You have a house for sale. You hold an open house. But not everybody who attends is there because they're interested in buying the house. The first wave are neighbors who are curious about the house they've seen for years only from the outside. Then there are the people who just enjoy looking at other people's houses. And occasionally, people drop by looking for chicken wings.

Comments (10)
  1. Mark (The other Mark) says:

    The article touches on Investors, but there are a similar group of people who I believe deserve their own category, based on my own experience.

    The people looking to sell a seemingly similar house. When I was looking to sell my home, on recommendation of my real estate agent, I attended several Open Houses for homes that appeared somewhat similar. This helped ensure that we had a reasonable asking price, compared to other homes in the general area.

    Additionally, we were able to highlight areas that we felt differentiated our house from these seemingly similar offerings.
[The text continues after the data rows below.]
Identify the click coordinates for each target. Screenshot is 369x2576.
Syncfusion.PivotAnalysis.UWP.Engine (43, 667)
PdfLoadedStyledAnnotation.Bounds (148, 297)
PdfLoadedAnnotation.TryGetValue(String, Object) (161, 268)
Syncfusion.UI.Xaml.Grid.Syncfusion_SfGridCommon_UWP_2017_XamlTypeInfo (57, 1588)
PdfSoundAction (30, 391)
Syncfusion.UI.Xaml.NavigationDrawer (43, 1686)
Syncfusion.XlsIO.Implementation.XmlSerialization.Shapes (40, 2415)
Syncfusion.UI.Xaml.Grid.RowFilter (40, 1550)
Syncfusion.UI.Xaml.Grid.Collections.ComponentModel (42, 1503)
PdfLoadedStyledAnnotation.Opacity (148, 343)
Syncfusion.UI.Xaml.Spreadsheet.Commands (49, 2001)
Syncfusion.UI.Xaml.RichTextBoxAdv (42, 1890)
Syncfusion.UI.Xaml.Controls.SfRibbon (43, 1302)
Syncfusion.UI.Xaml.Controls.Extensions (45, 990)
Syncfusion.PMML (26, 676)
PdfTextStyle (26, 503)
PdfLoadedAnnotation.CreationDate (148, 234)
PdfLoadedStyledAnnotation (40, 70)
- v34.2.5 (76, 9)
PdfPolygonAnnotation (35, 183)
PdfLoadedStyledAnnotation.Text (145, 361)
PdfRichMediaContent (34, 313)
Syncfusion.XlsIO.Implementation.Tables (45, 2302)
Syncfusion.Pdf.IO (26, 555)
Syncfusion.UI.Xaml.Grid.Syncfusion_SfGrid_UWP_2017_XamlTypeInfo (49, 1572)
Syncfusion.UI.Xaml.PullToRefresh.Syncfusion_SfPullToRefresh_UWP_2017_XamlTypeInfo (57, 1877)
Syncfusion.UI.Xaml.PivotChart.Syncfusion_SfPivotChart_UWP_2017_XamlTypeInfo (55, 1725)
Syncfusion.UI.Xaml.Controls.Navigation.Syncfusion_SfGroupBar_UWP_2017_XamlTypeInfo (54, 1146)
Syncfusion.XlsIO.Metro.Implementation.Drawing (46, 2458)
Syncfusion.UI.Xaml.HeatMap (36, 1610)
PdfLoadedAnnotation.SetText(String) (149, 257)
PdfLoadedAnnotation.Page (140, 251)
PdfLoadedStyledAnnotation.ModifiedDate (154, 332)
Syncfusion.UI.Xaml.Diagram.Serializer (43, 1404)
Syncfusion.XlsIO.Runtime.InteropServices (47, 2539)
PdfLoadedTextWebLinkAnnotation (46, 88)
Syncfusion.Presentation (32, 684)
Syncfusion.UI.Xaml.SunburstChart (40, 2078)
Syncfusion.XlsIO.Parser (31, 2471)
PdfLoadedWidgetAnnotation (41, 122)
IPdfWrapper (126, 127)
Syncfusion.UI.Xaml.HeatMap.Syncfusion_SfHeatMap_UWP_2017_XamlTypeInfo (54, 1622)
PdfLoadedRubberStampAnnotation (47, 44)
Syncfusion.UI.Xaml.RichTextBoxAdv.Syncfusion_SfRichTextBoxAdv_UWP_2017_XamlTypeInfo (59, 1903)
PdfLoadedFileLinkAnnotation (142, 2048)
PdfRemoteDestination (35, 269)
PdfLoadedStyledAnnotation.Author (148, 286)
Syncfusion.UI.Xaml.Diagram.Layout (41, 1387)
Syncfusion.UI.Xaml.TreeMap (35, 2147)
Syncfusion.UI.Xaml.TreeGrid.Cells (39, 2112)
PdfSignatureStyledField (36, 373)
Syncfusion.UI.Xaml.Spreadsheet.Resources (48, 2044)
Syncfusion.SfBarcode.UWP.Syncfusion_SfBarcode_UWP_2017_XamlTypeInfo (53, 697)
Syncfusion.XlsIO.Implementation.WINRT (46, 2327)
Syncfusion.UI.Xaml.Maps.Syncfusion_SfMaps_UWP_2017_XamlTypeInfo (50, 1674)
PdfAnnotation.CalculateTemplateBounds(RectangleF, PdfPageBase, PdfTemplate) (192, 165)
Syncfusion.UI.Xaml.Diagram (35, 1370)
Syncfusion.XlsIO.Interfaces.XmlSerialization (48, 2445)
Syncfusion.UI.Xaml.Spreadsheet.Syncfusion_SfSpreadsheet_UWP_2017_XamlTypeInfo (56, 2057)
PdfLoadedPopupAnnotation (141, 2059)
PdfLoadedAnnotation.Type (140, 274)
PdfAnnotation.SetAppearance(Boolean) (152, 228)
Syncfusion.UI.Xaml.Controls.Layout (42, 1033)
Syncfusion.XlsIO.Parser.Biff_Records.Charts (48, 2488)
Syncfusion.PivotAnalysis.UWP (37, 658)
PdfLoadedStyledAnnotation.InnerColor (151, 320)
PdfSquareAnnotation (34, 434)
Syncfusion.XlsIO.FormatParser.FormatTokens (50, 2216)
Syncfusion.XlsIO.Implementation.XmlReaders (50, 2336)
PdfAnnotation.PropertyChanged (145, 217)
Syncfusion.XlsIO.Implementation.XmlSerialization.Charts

    And finally, we were able to see first hand how the competition was staging Open Houses.

  2. Cheong says:

    That reminds me of a film long ago which features a family that always go to open houses to enjoy free sandwiches or so…

  3. tsrblke says:

    I can’t speak for Open houses specifically, but my parents tend to go look at Developer Display homes whenever they feel like redecorating.

  4. Eric TF Bat says:

    I went to the Open House next door so I could get a feel for the market.  That’s because I was avoiding the Open House being simultaneously held and my (former) house.  That house sold on the first weekend after having three times as many people through as the Agent was expecting.  And the house I went to see is going to sell at auction for a quite ridiculous fee, unless I’m mistaken.  The market in Canberra, Australia, is ridiculous at the moment…

  5. ::Wendy:: says:

    The first open house I had was actually rather like a neighbourhood party,  I gather, my realtor told me I couldn’t be there.  My neighbours dropped round afterwards to thnk me and ask me if specific peices of my furniture were for sale.  I was sad to have missed it.

  6. Steve says:

    I live in Hudson, the community cited in the article.  And, my wife and I are 30-something curiosity seekers who occasionally look at homes we have no interest in buying.

    Never have I seen chicken wings, though.  Some agents bake cookies because they believe the smell invokes good mental schemas and can create an emotional attachment to the property.

    BTW, Hudson isn’t too high priced compared to any major market.  $400K gets one 3500 sq. ft. in a great school district.

  7. Jared says:

    Open houses are for sales people to find new clients.  

  8. Mark Jonson says:

    I live about 50 miles from Hudson, certainly been there a few times. As an affluent suburb of the Cleveland/Akron area, these homes are rather upscale. I’d be curious enough just to see what they look like inside that I’d go through an open house.

  9. Aaron G says:

    So very true.  And the first comment is also true.  We flat-out refused to do any open houses during the last sale because there were at least 15 families in the immediate neighbourhood all trying to sell, and their open houses became free competitive intelligence-gathering opportunities for other agents.  "Oh sure, they’re selling for $20,000 less than we are, but they’ve got a tiny little kitchen with old appliances that you’re going to have to replace in a year.  And the basement smells like dog pee."  I wish I were joking.

    Some of these people were so desperate, they would actually go through normal channels in the absence of open houses, booking what ended up being a 5-minute showing through the agents just to scope out the interior conditions.  So as you can imagine, the open houses were free-for-alls.

  10. ATZ Man says:

    I go to open houses when I need to meet a real estate agent.